The 8b model could get correct results for case showed on the offical blog

#28
by YuntaoChen - opened

My inference code is list below.
Fuyu-8b gives reasonable results for input text & image prompts examples on the huggingface page, but outputs non-sense for anything else.
See "life expectancy case v2" and "life expectancy cas v3" for results of just slightly modifying the text prompts.
See "big ben coco caption case" and other cases below for text prompts and image prompts used by the offical blog.

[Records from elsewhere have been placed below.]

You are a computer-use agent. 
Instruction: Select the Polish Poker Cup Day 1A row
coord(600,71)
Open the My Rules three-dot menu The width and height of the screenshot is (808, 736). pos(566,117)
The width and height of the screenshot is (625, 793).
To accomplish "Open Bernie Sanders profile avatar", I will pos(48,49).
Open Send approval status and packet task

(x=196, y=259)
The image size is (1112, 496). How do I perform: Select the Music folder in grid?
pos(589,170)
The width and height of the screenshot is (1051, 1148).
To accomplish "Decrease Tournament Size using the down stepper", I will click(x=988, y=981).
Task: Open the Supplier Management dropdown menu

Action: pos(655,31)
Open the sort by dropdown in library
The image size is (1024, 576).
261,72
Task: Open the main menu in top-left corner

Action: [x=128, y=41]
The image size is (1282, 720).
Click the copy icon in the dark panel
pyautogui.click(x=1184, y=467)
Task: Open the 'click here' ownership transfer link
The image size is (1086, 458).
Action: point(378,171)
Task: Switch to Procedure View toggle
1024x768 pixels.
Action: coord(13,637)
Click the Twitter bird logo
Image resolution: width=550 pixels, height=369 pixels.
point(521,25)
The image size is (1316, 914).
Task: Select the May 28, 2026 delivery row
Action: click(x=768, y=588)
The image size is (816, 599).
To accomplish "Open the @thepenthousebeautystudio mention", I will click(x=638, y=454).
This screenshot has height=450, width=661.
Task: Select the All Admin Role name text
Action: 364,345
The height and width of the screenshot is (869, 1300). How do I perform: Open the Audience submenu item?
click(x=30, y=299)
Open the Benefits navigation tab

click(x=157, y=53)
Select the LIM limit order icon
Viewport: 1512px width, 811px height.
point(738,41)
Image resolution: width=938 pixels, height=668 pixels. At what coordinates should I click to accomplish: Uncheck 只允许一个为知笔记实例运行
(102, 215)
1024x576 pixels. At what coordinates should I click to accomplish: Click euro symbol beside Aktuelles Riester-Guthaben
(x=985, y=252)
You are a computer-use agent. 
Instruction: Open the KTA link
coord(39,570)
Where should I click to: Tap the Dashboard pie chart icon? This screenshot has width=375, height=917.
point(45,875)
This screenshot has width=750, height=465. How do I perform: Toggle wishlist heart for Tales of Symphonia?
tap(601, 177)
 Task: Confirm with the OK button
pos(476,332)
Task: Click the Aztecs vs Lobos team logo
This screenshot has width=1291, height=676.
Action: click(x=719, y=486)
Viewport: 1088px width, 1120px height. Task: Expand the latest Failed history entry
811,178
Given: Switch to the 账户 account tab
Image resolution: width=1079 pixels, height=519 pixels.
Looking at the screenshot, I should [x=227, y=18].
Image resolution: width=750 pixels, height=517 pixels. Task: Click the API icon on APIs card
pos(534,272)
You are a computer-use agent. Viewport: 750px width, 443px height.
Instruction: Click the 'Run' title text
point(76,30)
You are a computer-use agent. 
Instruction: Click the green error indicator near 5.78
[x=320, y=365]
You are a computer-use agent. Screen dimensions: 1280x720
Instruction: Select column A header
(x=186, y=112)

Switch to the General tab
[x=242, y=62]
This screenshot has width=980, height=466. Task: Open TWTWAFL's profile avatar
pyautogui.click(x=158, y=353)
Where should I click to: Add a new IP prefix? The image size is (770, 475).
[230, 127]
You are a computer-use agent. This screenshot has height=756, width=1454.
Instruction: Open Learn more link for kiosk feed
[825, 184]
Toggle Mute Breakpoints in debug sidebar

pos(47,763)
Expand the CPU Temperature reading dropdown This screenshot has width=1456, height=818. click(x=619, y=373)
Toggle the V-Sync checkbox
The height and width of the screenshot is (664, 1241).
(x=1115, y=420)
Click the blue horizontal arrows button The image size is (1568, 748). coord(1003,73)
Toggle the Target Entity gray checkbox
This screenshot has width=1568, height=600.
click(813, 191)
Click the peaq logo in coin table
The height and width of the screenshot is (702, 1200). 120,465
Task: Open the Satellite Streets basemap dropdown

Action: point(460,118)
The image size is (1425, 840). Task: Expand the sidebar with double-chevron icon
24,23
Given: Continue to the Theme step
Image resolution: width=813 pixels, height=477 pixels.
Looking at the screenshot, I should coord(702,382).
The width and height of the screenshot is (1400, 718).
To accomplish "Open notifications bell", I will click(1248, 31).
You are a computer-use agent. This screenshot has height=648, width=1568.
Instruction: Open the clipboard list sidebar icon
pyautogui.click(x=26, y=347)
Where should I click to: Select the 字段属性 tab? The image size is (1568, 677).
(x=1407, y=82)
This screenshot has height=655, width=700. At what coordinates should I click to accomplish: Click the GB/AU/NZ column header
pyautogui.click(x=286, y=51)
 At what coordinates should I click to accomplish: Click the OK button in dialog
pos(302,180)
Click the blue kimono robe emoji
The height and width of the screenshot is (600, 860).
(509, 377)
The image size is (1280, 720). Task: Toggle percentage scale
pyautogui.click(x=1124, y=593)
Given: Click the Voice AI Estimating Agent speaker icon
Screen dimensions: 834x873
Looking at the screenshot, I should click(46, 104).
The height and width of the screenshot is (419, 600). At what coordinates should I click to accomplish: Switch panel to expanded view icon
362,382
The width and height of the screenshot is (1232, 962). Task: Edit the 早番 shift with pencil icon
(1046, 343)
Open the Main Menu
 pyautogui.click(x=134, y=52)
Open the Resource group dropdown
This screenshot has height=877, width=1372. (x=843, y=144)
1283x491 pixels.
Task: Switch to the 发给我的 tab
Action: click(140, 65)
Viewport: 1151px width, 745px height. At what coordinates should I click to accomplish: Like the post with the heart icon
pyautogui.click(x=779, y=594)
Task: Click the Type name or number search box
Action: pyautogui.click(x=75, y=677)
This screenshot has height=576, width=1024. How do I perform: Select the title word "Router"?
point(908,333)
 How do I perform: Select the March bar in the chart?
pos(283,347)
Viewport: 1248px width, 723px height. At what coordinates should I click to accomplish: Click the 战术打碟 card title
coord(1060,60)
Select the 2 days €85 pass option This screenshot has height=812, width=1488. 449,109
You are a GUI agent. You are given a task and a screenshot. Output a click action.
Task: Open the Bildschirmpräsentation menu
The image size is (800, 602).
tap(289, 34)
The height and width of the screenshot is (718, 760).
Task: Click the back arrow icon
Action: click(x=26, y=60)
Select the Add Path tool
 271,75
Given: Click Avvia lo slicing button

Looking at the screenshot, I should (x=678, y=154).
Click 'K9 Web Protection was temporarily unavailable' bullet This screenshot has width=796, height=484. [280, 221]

I'm wondering if this is the expected behavior of fuyu-8b or I made some mistake in the inference code part.

import torch
from transformers import FuyuProcessor, FuyuForCausalLM
from PIL import Image

# load model and processor
model_id = "adept/fuyu-8b"
processor = FuyuProcessor.from_pretrained(model_id)
model = FuyuForCausalLM.from_pretrained(model_id, device_map="cuda:0", torch_dtype=torch.float16)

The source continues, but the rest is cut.